Il rapporto “Il triangolo pericoloso. Mafie, corruzione e pandemia” presentato da Libera ci restituisce una fotografia della percezione dei fenomeni criminali e corruttivi all’interno del nostro territorio durante la pandemia da Covid-19.

I dati

Il rapporto si basa sui risultati del sondaggio curato da Demos su un campione di 995 persone intervistate nel novembre 2020. Ciò che emerge in maniera chiara è la scarsa fiducia nei rappresentanti dei cittadini: secondo l’83 per cento degli intervistati sono proprio i politici nazionali ad aver favorito l’espansione delle mafie in Italia, mentre per l’81 per cento i colpevoli sarebbero i partiti e i politici locali. Ben il 55 per cento dei partecipanti valuta negativamente le politiche dello stato per contrastare la mafia.

Una percezione della permeabilità del fenomeno mafioso che, secondo il 45 per cento degli intervistati, è diffuso soprattutto a livello internazionale. Per quasi la metà dei partecipanti al sondaggio la mafia di oggi è meno incline alla violenza rispetto al passato e più legata ai professionisti, ai cosiddetti colletti bianchi e i gruppi criminali sono più attivi nel traffico di sostanze stupefacenti e nella gestione dei rifiuti.

La percezione del fenomeno corruttivo sembra mettere d’accordo un po’ tutti. Secondo l’81 per cento degli intervistati la corruzione politica è lo specchio della società italiana, e il 71 per cento è convinto che questa sia aumentata con l’emergenza sanitaria dovuta alla pandemia. Addirittura il 30 per cento ritiene che la corruzione sia maggiormente diffusa oggi rispetto al periodo di Tangentopoli.

«La pandemia è tra i protagonisti del rapporto – spiega nel comunicato Francesca Rispoli, curatrice del Rapporto e ufficio presidenza di Libera – perché si è pensato che fosse particolarmente importante stimolare le risposte su come il virus sia un’occasione per le mafie e la corruzione, e su quale destinazione fosse importante dare ai fondi dell’Unione Europea, per spingere la ripartenza».

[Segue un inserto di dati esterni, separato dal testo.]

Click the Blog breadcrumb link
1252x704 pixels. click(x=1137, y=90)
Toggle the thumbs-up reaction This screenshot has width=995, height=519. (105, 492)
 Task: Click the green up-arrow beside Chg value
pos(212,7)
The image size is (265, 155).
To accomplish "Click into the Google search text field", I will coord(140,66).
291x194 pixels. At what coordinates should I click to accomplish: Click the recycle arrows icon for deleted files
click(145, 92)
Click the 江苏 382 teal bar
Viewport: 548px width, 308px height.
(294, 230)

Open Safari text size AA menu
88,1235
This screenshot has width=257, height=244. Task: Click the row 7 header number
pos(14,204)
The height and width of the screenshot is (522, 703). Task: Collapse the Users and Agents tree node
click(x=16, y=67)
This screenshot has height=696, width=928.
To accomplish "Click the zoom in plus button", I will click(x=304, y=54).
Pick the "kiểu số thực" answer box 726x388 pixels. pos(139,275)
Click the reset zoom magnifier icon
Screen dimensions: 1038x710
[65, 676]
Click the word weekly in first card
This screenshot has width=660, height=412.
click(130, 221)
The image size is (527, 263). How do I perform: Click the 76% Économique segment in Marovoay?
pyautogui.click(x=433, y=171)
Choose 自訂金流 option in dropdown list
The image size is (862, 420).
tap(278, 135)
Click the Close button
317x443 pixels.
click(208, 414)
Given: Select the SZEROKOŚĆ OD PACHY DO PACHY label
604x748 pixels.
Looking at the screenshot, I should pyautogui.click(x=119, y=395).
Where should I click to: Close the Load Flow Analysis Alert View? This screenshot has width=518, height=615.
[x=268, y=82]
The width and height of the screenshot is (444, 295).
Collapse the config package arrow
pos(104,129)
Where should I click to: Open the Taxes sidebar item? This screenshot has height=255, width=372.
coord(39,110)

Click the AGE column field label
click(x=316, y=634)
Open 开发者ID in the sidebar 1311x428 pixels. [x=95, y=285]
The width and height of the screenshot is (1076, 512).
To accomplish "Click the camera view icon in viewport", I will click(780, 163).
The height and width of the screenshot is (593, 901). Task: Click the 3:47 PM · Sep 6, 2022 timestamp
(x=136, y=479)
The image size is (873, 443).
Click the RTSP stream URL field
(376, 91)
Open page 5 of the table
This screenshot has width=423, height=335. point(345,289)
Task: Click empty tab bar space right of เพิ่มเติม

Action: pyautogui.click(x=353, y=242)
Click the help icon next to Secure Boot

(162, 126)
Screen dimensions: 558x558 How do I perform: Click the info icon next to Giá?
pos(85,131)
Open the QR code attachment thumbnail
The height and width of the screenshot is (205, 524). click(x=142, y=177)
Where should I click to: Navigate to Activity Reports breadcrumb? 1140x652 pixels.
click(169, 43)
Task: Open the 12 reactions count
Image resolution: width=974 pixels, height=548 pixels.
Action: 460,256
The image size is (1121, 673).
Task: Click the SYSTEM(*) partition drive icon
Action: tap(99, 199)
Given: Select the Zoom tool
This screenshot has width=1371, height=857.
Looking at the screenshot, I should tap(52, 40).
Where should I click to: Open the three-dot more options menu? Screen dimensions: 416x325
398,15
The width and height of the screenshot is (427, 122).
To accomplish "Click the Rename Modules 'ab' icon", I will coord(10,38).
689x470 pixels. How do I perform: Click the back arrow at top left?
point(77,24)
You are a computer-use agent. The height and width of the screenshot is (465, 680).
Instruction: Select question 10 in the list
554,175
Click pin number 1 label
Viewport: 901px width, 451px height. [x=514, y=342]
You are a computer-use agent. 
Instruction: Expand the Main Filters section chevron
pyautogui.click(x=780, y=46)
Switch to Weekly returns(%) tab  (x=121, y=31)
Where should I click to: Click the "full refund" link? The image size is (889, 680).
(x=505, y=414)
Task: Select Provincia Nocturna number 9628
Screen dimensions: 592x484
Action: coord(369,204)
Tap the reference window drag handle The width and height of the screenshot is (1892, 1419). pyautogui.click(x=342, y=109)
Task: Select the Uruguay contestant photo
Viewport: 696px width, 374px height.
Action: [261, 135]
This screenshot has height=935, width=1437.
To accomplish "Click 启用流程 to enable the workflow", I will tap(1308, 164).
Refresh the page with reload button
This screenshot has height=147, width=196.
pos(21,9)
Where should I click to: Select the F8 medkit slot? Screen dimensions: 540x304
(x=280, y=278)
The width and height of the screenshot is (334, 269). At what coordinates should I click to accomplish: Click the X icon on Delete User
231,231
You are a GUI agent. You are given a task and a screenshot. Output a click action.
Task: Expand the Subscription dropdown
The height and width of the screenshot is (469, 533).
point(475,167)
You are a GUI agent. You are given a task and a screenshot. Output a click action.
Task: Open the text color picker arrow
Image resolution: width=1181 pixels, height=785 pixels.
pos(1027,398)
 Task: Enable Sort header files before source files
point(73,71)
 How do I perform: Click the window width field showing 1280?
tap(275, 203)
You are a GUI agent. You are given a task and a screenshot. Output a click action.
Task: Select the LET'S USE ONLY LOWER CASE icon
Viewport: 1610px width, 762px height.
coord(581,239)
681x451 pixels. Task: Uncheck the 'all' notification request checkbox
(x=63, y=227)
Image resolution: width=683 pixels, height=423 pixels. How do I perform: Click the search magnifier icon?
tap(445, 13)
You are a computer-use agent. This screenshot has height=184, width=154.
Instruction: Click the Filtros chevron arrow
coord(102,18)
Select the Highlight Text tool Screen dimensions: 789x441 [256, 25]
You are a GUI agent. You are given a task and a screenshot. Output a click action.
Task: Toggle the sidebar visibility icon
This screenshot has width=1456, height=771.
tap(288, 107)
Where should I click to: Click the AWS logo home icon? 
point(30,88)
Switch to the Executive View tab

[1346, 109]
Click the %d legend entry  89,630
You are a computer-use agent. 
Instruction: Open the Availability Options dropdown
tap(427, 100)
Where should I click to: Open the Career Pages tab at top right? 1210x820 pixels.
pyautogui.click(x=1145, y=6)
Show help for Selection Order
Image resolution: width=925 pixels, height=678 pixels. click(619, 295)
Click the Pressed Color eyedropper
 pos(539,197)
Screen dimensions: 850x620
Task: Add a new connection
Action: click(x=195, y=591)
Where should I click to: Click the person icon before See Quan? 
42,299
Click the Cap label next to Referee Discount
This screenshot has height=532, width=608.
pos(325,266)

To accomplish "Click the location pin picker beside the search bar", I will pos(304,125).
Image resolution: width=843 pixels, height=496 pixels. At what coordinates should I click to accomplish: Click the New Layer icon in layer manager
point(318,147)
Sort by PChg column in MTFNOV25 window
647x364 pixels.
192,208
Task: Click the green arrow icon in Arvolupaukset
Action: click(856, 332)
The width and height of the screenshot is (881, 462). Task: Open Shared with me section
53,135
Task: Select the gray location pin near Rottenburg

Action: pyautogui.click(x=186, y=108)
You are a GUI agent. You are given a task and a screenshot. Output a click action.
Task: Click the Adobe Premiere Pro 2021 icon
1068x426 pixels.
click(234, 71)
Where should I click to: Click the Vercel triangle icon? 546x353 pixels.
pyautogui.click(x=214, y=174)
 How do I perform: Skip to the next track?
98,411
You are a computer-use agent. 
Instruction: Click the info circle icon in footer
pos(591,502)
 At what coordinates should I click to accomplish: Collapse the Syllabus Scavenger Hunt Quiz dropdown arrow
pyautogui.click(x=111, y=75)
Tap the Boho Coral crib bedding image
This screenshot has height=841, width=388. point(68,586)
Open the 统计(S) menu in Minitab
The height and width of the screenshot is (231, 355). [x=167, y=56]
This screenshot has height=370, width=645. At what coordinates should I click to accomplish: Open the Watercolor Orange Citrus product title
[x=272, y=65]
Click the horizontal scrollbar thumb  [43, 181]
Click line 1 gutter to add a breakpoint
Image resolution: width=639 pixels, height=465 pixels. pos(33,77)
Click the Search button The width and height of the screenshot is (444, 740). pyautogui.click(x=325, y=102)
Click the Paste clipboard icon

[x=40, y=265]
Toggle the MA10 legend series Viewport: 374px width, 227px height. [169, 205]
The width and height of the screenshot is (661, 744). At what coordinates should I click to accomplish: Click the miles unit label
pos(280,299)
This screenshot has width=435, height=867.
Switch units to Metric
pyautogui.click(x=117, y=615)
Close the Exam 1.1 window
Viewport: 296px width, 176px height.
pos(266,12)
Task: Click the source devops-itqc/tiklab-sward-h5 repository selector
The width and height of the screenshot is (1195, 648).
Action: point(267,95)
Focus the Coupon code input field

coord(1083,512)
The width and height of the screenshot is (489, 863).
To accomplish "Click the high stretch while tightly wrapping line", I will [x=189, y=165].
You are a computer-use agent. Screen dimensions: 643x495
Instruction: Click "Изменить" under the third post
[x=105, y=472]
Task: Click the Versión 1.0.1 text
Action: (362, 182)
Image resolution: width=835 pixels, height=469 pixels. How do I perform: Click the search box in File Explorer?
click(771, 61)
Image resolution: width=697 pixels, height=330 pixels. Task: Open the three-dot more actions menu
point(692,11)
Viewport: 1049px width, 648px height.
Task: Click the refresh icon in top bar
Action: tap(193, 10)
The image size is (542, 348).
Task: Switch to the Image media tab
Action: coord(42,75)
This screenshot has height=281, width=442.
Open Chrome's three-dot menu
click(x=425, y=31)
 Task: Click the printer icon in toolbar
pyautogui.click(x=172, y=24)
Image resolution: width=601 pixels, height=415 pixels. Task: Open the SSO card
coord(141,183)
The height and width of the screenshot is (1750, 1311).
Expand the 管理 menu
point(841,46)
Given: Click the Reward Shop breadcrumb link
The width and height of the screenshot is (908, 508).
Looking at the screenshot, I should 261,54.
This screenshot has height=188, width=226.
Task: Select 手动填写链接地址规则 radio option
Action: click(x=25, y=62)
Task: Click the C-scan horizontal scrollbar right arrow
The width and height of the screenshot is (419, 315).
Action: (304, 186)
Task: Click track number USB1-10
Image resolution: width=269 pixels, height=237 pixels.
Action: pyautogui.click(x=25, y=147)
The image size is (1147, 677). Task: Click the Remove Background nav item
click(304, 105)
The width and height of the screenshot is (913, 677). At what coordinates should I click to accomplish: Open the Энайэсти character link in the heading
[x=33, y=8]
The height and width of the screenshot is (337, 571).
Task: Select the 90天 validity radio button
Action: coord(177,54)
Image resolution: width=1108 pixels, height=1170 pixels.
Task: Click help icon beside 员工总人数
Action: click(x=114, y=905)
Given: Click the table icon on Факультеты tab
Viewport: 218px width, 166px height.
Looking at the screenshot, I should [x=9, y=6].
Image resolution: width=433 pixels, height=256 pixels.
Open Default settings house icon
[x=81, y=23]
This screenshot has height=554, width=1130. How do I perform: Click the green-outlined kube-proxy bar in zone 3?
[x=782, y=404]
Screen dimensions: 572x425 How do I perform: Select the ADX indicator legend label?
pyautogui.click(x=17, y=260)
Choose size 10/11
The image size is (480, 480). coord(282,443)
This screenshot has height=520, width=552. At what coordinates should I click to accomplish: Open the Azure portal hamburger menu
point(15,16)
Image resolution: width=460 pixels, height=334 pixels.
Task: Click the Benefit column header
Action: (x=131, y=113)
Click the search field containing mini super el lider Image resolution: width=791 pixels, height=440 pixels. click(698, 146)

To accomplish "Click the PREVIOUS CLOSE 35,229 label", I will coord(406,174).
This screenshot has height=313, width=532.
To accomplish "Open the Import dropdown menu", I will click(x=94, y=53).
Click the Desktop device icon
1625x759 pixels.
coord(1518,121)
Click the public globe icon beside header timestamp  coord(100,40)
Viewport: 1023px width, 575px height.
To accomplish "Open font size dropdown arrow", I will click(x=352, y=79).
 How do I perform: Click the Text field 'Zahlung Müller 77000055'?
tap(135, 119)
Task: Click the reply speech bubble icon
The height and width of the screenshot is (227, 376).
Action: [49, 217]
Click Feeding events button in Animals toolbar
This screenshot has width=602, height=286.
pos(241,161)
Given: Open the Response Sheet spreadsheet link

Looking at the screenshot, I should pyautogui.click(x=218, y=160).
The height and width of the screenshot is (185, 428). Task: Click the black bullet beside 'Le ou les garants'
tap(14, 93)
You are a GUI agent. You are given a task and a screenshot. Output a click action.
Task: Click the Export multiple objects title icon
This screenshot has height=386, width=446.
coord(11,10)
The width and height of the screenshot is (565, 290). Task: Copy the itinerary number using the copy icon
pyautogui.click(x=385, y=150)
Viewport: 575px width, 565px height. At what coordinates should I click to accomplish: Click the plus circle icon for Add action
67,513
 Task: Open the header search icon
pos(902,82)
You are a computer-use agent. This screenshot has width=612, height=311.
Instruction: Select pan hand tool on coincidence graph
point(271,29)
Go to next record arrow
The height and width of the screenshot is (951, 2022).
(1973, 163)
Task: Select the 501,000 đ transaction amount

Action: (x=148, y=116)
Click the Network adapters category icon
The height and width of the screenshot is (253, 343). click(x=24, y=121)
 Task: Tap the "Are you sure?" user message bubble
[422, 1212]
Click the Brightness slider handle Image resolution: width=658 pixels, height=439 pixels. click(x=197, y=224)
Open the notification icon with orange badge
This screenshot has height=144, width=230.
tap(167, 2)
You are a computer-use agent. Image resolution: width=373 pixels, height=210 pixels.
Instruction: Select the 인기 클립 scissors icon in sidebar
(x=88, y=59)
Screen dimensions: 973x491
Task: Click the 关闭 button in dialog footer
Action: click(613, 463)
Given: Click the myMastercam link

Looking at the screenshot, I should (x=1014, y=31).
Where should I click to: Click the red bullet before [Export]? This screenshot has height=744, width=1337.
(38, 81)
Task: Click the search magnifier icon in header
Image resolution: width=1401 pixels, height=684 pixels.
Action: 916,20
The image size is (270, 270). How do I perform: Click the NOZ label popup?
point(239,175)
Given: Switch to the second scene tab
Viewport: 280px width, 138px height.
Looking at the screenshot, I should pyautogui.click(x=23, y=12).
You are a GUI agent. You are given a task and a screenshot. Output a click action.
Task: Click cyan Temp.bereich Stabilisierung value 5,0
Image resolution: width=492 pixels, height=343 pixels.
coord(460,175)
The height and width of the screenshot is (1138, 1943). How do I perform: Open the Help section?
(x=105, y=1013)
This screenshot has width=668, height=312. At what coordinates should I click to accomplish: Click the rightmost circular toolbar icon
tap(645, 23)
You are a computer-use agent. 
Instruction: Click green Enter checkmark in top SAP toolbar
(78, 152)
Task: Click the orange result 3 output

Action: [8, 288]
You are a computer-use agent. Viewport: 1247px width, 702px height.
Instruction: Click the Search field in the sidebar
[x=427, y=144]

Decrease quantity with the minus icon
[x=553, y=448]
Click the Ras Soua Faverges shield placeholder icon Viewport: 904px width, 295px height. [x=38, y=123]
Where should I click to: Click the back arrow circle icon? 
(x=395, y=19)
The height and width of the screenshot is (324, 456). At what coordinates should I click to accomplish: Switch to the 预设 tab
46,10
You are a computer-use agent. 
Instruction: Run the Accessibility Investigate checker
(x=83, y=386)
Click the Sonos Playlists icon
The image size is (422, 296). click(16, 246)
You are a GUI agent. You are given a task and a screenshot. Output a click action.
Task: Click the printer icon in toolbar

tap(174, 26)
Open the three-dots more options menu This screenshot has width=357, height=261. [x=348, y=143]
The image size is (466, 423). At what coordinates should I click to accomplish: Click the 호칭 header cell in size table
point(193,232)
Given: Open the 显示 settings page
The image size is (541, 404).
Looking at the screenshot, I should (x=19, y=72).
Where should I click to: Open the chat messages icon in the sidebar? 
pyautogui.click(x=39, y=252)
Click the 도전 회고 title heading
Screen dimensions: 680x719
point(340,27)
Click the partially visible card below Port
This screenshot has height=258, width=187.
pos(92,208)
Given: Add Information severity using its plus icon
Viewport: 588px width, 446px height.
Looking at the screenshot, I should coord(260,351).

L’aumento delle attività sospette

Nell’anno della pandemia è stato registrato un incremento di alcuni reati spia. Infatti, secondo i dati del ministero dell’Interno, nel 2020 le interdittive antimafia sono state ben 2130, circa sei al giorno, e hanno ricevuto una crescita del 38 per cento rispetto al 2019. Il 68 per cento di queste interdittive riguardano le regioni del sud, mentre il 24 per cento sono state emanate al Nord Italia. Sono aumentate anche le operazioni sospette (Sos) ricevute dalla Unità di informazione finanziaria per l’Italia di Banca d’Italia (Uif) che sono state 113.187, registrando un aumento del 7 per cento rispetto al 2019. In particolare c’è stato un incremento delle Sos in alcune regioni più di altre: Lazio (+35,6 per cento), Sardegna (+23,7 per cento, Trentino Alto Adige (+23,5 per cento) Puglia (+20 per cento), Calabria (+20 per cento). A livello provinciale, le prime cinque posizioni sono occupate dalle città di Prato, Milano, Napoli, Roma e Rimini.

«Quest’indagine sulla percezione di mafie e corruzione durante la pandemia non è solo un prezioso strumento conoscitivo: è anche un antidoto alla disattenzione e alla normalizzazione» è il commento al rapporto di Luigi Ciotti, presidente di Libera.

Secondo il procuratore nazionale Antimafia e Antiterrorismo, Federico Cafiero de Raho, questo è: «Una rilevazione tanto più importante in un momento storico come quello che stiamo vivendo, nel quale l’incertezza si fa largo nella vita delle persone, così come il depauperimento materiale; e il rischio di allontanare dalla visuale fenomeni che si ritengono meno vicini, è ancora più alto».